Twas buildy in the softly woves did gen and gitter in the web...
Docker Jobber (jobber
) is a light-weight command line interface (CLI) application for managing machine learning workflows using Docker.
Docker Jobber leverages Docker to manage the machine learning (ML) / deep learning (DL) development lifecycle.
- Use with any machine learning framework
- Gain all the advantages of Docker (portability, runtime environment isolation, efficiency, etc.)
- Write custom Dockerfiles incorporating your code along with all dependencies
- Run jobs locally or in the cloud
- Fast development cycle (no need to commit or check in everything before each experiment)
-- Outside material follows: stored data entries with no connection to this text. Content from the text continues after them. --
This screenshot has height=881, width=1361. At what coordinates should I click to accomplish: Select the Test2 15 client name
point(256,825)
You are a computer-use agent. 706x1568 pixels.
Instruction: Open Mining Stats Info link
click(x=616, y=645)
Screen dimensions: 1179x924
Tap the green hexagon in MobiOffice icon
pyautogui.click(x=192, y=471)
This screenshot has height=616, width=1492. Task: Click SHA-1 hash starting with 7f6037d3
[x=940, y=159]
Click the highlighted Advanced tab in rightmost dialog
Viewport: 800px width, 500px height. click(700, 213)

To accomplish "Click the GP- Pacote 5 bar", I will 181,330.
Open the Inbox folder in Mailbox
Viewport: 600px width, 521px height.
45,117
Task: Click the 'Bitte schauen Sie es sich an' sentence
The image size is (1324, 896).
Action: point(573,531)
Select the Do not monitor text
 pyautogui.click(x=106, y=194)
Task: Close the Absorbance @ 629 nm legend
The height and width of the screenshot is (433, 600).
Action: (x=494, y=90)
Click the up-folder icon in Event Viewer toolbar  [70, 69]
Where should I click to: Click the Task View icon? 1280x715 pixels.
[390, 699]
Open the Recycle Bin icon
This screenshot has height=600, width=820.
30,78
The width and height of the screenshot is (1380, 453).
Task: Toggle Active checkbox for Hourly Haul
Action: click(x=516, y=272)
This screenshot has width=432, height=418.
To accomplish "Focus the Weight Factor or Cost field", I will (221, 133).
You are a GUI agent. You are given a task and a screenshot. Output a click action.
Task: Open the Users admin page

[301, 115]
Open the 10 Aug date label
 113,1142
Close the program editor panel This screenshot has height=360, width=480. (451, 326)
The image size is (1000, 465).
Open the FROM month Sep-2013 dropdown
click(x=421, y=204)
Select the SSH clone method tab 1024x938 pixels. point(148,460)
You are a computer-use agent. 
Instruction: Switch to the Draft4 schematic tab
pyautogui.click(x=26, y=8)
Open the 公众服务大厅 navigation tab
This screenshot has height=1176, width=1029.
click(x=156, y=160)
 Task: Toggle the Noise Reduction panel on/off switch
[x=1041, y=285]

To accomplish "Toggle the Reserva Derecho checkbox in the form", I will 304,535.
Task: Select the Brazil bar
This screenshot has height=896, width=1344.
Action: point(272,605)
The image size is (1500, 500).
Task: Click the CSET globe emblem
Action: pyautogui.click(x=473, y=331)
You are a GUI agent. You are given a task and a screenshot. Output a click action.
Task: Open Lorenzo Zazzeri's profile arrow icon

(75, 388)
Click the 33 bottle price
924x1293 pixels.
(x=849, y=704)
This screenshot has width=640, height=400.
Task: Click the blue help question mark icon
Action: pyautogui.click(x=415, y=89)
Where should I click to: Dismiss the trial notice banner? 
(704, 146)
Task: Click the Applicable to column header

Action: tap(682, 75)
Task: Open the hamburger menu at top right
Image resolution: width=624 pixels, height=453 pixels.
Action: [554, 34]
- Design complex data pipelines; Docker images are used for both code and data
- Capture everything (the entire file system is saved after each run)
Once configured, using Docker Jobber can be as easy as
$ jobber build
$ jobber run
A neural network is like a black box - we don't know how it works, but we can adjust the inputs and observe the outputs. So a DL developer essentially acts as an experimental scientist applying the scientific method:
- Form a hypothesis
- Design an experiment to test the hypothesis
- Parameterize and conduct the experiment
- Analyze the results, then return to step 1
And just like for a scientist, reproducibility and data tracking are the keys to making progress.
Any serious attempt to apply deep learning must confront the challenges of data and configuration management.
The unifying technology behind Docker Jobber is the Docker image. A Docker image represents a snapshot of the Linux file system running in a virtual machine. Docker images are stored in Docker registries using an efficient layered approach that reduces both total storage size as well as transfer times when pushing or pulling images (in the Docker vernacular, images stored in a registry are known as repositories).
In Docker Jobber, both code and data reside in Docker images.
Code and data may be stored together in a single image for simple cases, but separate data images may be used to support versioning or more complex data generation scenarios.
Data images specified as inputs are automatically mounted as Docker volumes when a code image is executed.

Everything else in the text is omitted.